- Born: Catherine Maria Dawson 22 December 1762
- Died: 24 February 1851 (aged 88)
- Spouses: ; James Tisdall ​ ​(m. 1787; died 1797)​ ; Charles Bury, 1st Earl of Charleville ​ ​(m. 1798; died 1835)​
- Children: 3

= Catherine Maria Bury =

Irish socialite

Catherine Maria Bury, countess of Charleville (née Dawson; 22 December 1762 – 24 February 1851) was an Irish socialite. She is credited with quietly playing a role in the architecture of Charleville Castle. A letter writer, she is also known for her association with literary circles.

==Biography==
Catherine Maria Dawson was the only daughter of Thomas Townley Dawson of Armagh and Joanna Saunders of County Wicklow. She was raised in Dublin by her grandmother and studied at the College Royal, Toulouse.

In 1787, she married her first husband James Tisdall of Bawn, County Louth, with whom she had a son and a daughter. Tisdall died of epilepsy ten years later. In 1798, she married her second husband Charles Bury, Baron Tullamore, with whom she had one son. Charles became Viscount Charleville in 1800 and the 1st Earl of Charleville in 1806.

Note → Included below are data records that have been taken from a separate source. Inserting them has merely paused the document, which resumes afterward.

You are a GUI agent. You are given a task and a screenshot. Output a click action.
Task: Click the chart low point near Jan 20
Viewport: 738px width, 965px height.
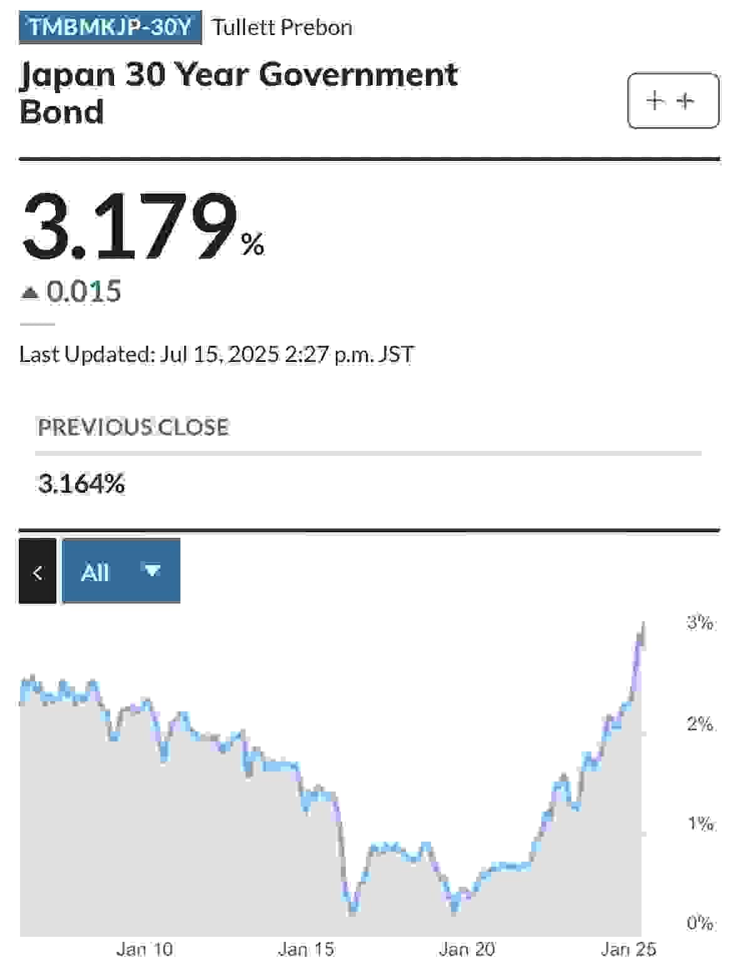coord(455,909)
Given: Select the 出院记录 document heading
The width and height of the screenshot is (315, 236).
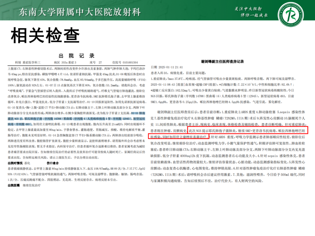Looking at the screenshot, I should [76, 56].
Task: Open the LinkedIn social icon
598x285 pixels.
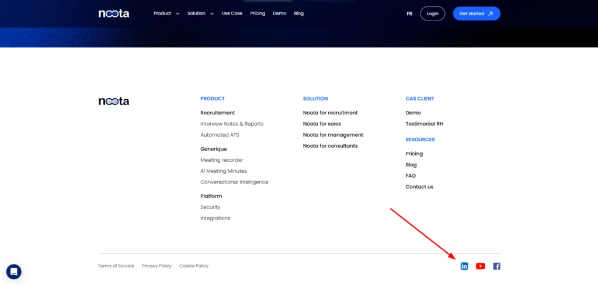Action: (464, 266)
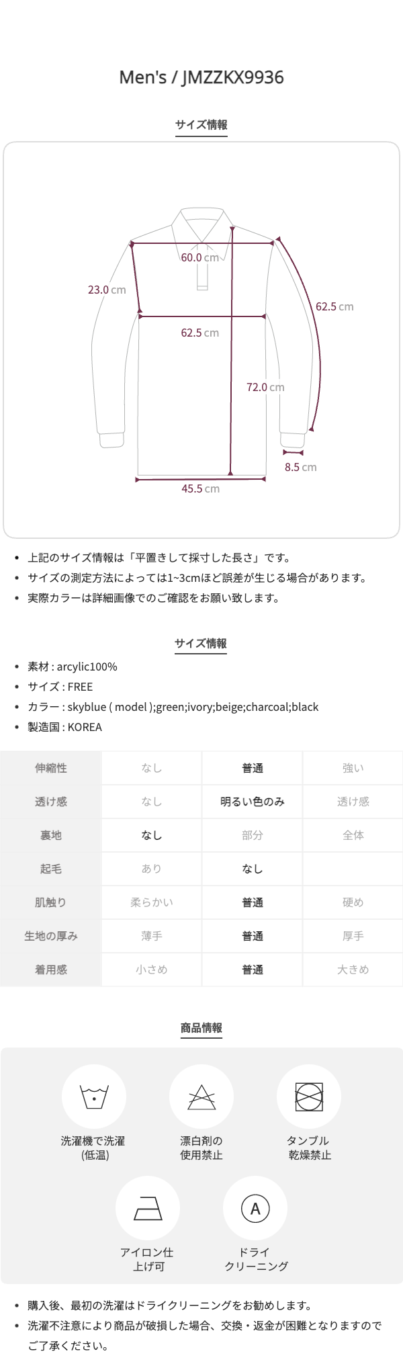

Catherine was a social woman active in gothic literary circles, befriending writers including Joanna Baillie, Byron and Caroline Lamb. She wrote one poem "Thelema and Macarius", which was published in the collection The Casket, a Miscellany, Consisting of Unpublished Poems (1829). She was reportedly "an invalid for many years".

===Architecture===
The first sign of Catherine's interest in architecture is a drawing titled Elevation of proposed Royal infirmary, Dublin signed Catherine M. Dawson and dated 1796. Correspondence with her friend Lady Louisa Conolly suggests Catherine downplayed or omitted her own involvement in the design of Charleville Castle near Tullamore, even crediting her husband with having "planned it all himself". However, the diary of Robert Day reported that it was Lady Charleville who was working with Francis Johnston on the design in 1812, while several surviving papers of the castle's architectural sketches are signed by and attributed to Catherine.

==Legacy==
Her papers are housed in the University of Nottingham.